В мире кибербезопасности существует любопытный парадокс: компании готовы платить за дорогие «коробочные» решения, веря в их «волшебную» эффективность. Однако «под капотом» часто скрываются решения, которые можно использовать и бесплатно. Вендор берет проверенные Open Source инструменты, облачает их в удобный интерфейс, добавляет логотип — вот уже на рынке появляется новое «уникальное» Enterprise-решение.
В этом кроется фундаментальная проблема: такая переупаковка далеко не всегда означает реальную адаптацию под современные угрозы. По факту компания зачастую получает малую эффективность в предотвращении zero-day и отсутствие онлайн-баз сигнатур. Любая новая уязвимость при таких вводных остается актуальна до следующего обновления, которое может затянуться. Поэтому очень важно в связке с такими решениями иметь центр мониторинга и реагирования (SOC), который сможет отследить аномалию и описать ее, а экспертный инженер — уже закроет уязвимость.
Действительно, Open Source дает полный контроль — можно анализировать, дорабатывать, улучшать. Но полностью отказываться от коммерческих решений рискованно: без них теряется скорость реагирования и экспертный Threat Intelligence. Собственный SOC не заменит полностью TI-отделы крупных вендоров, а инженеры — не всегда успеют оперативно закрыть уязвимость. Впрочем, слепо верить маркетингу — еще опаснее.
Оптимальный путь — осознанный симбиоз
Выбор Enterprise-решений с Open Source базой сигнатур оправдан там, где критически важны удобство управления, глубокая интеграция с SOC и соответствие требованиям регуляторов. Для среднего бизнеса такой подход становится золотой серединой — он дешевле полноценного коммерческого решения с дорогостоящими подписками или затрат на собственную команду. Более того, можно частично компенсировать нехватку внутренних ресурсов, подключая инженеров и мониторинг по формату услуги — это снижает нагрузку на бюджет. Крупный бизнес, напротив, предпочитает on-premise: утечка данных за периметр недопустима, а облачные интеграции часто становятся слабым звеном в защите. Такие компании могут позволить себе штатных специалистов, но даже им не стоит полагаться исключительно на возможности «из коробки».

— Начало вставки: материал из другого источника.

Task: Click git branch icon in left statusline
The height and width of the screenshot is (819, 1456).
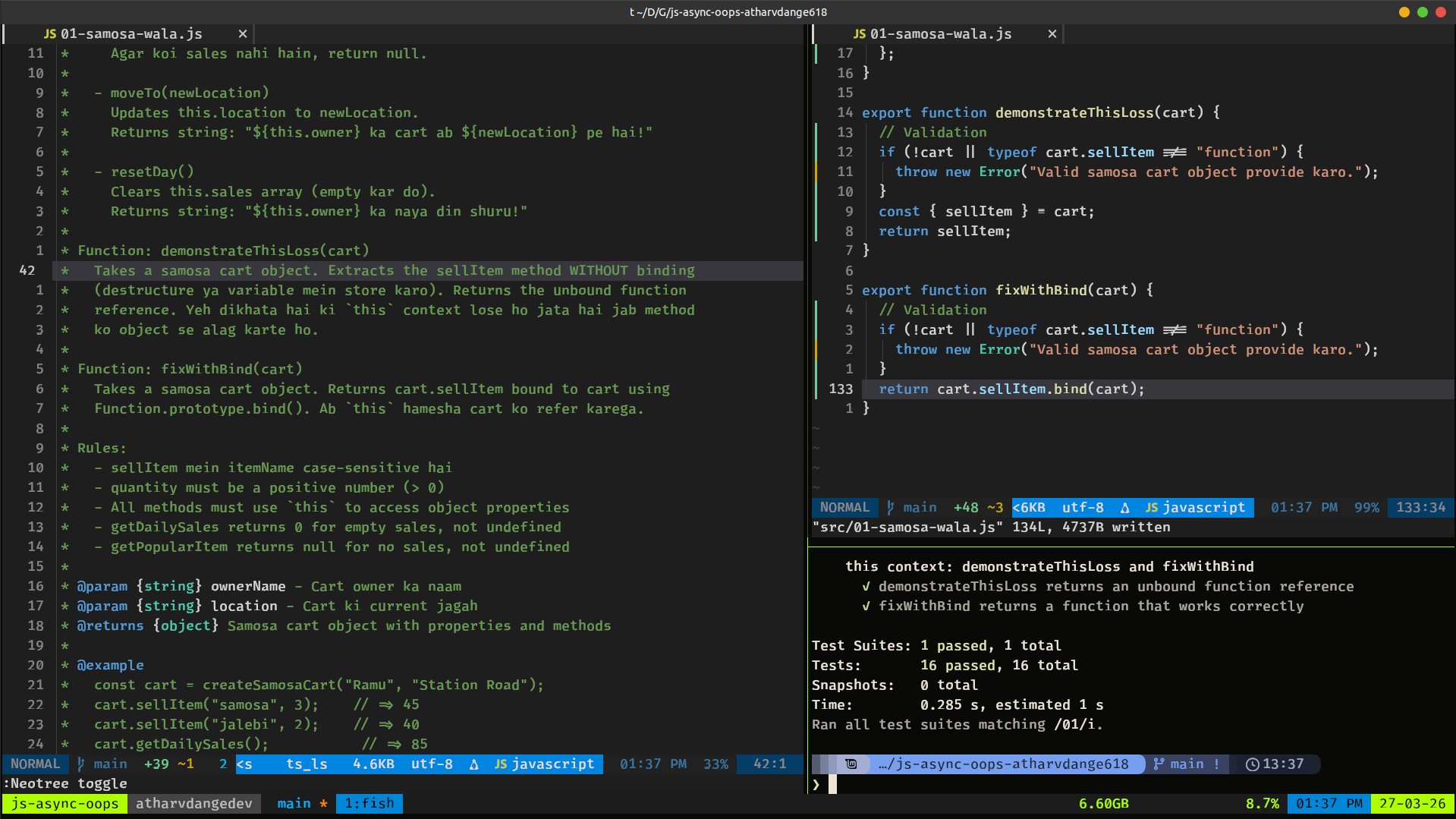Action: 81,764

Ключ к результативной защите — в гибком сочетании стандартных возможностей и кастомизации. Готовые Enterprise-решения обеспечивают базовый уровень безопасности, но без регулярного тестирования в боевых условиях и тонкой настройки правил под конкретную инфраструктуру они рискуют превратиться в «замок с бумажными стенами». Слоганы обещают абсолютную защиту, но реальность требует постоянной адаптации — только так можно быть уверенным, что система отражает не только вчерашние, но и завтрашние угрозы.
Резюмируем
Идеальных решений не существует — Enterprise-продукты часто требуют кастомизации. Open Source не заменяет коммерческие системы, но отлично дополняет их, закрывая «слепые зоны». Не стоит полагаться на «волшебную таблетку» — нужно брать контроль и ответственность в свои руки.